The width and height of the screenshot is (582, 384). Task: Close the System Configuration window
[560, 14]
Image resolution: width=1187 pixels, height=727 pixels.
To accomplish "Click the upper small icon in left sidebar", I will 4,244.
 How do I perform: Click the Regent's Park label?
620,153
● ● ● ● ●
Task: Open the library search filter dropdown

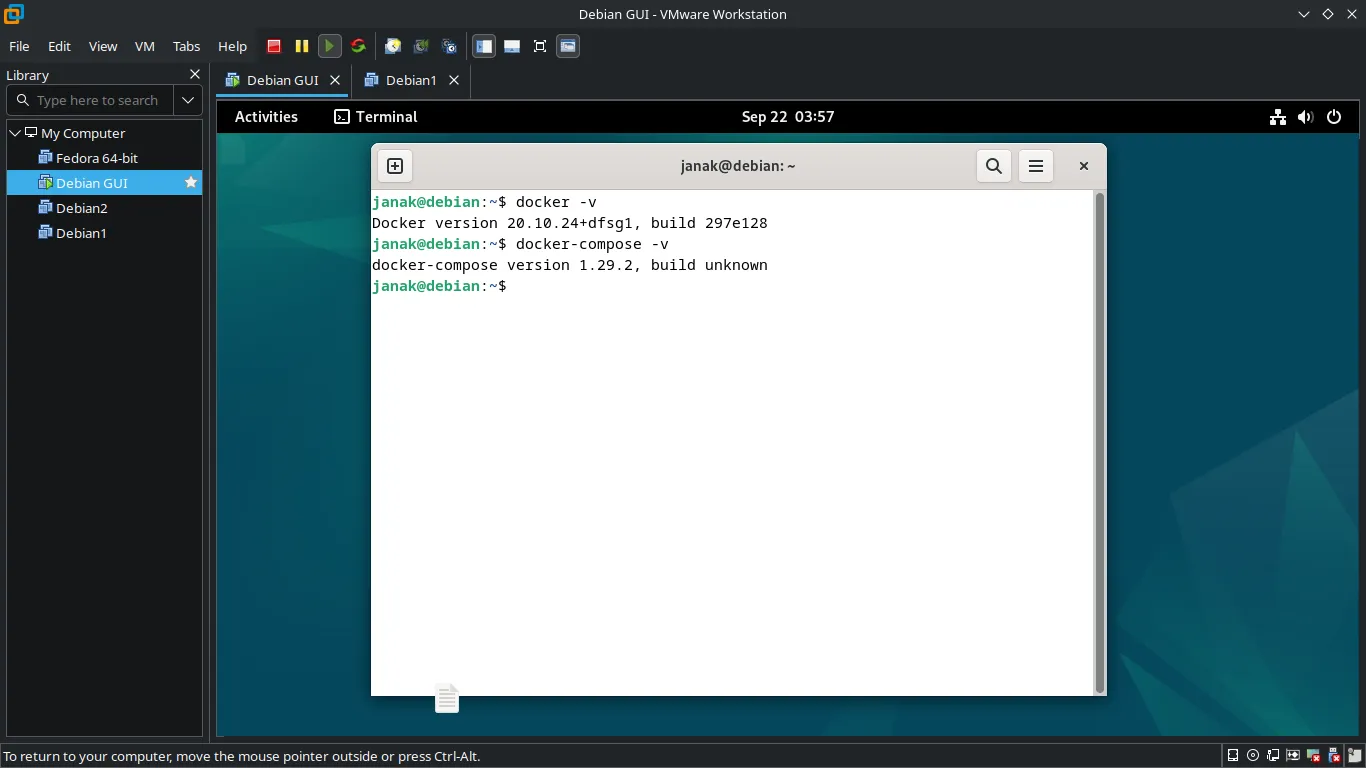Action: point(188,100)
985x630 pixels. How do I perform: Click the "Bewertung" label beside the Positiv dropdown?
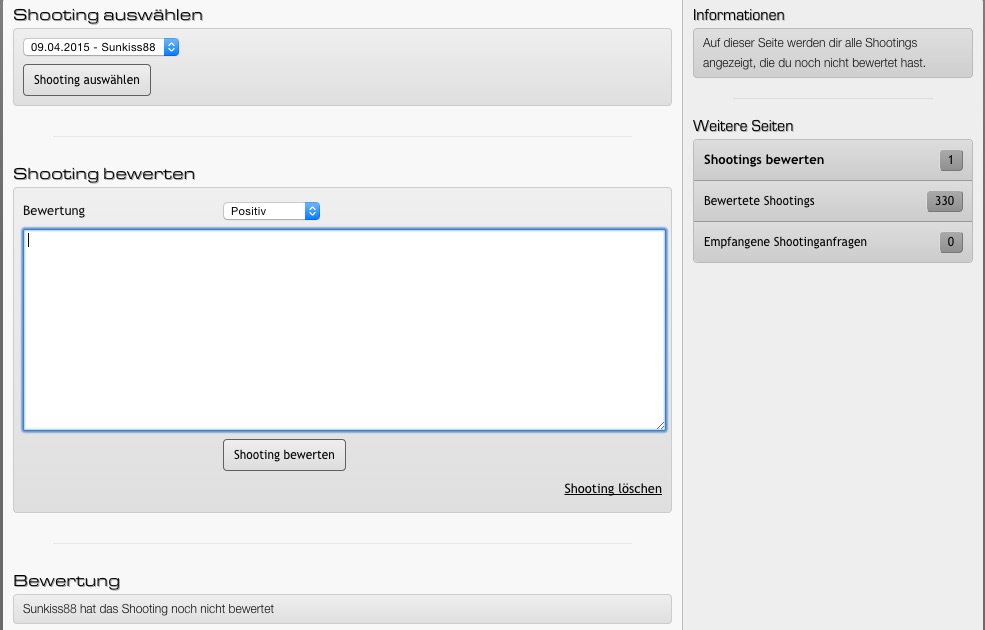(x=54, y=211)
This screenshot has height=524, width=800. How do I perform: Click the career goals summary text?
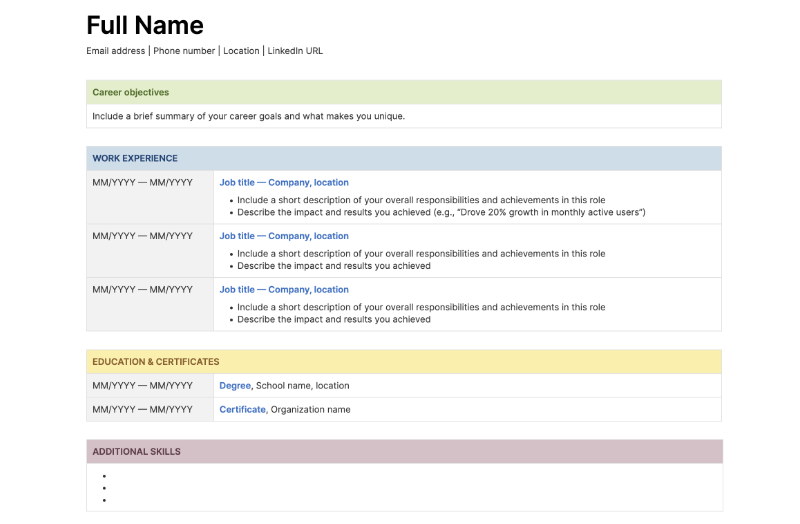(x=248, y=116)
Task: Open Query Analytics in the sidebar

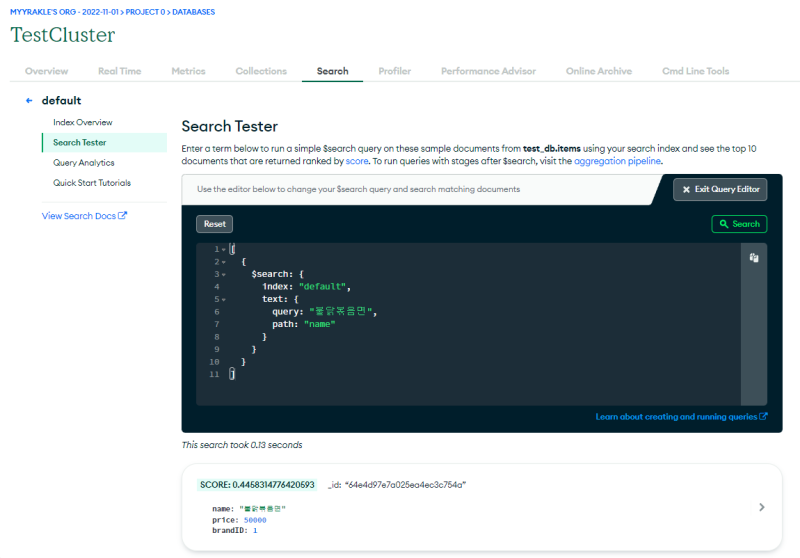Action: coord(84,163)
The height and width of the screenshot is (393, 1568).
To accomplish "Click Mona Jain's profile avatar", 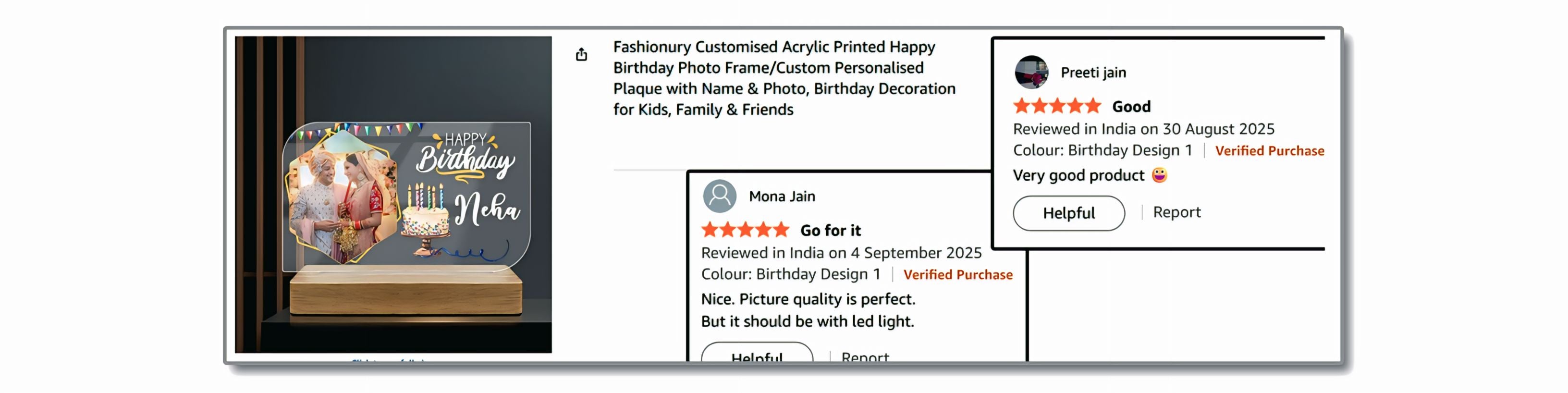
● ● ● ● ●
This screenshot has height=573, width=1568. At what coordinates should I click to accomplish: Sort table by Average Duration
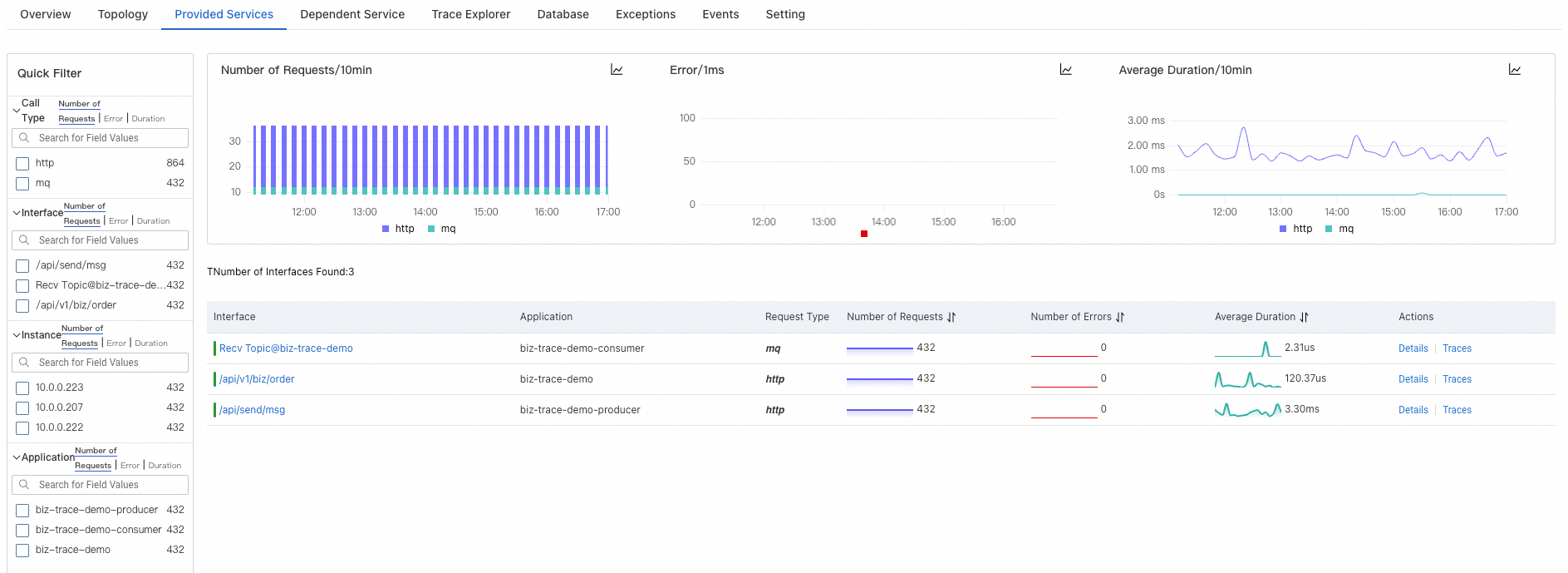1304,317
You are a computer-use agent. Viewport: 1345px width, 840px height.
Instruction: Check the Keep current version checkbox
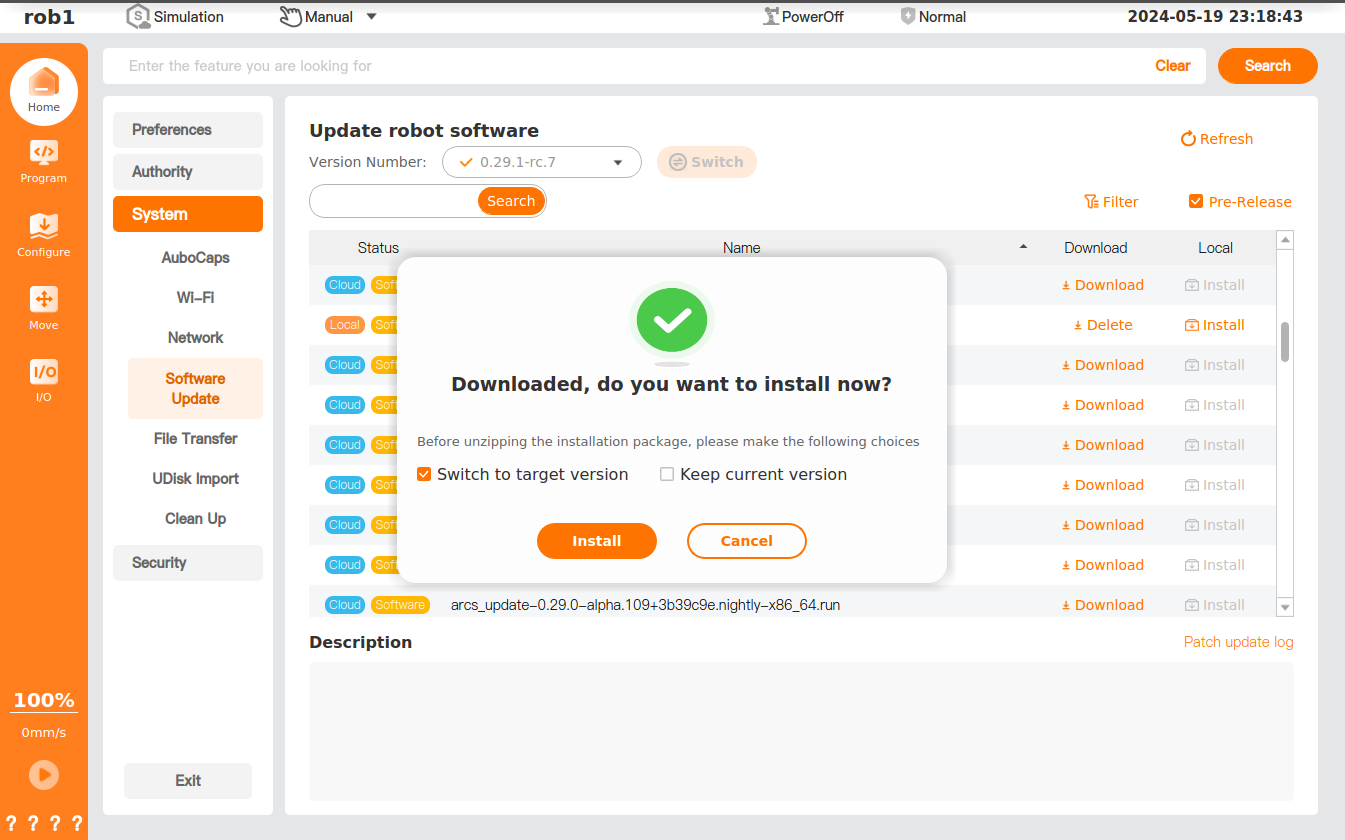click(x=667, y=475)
● ● ● ● ●
→ **ASSIGNMENT**
I'd like the lines above repeated exactly, from the one that contains "Task: Open Query Analytics in the sidebar" through the one that contains "Mona Jain's profile", with no pictures.

→ **OUTPUT BELOW**
Task: Open Query Analytics in the sidebar

Action: coord(84,163)
The height and width of the screenshot is (393, 1568).
To accomplish "Click Mona Jain's profile avatar", 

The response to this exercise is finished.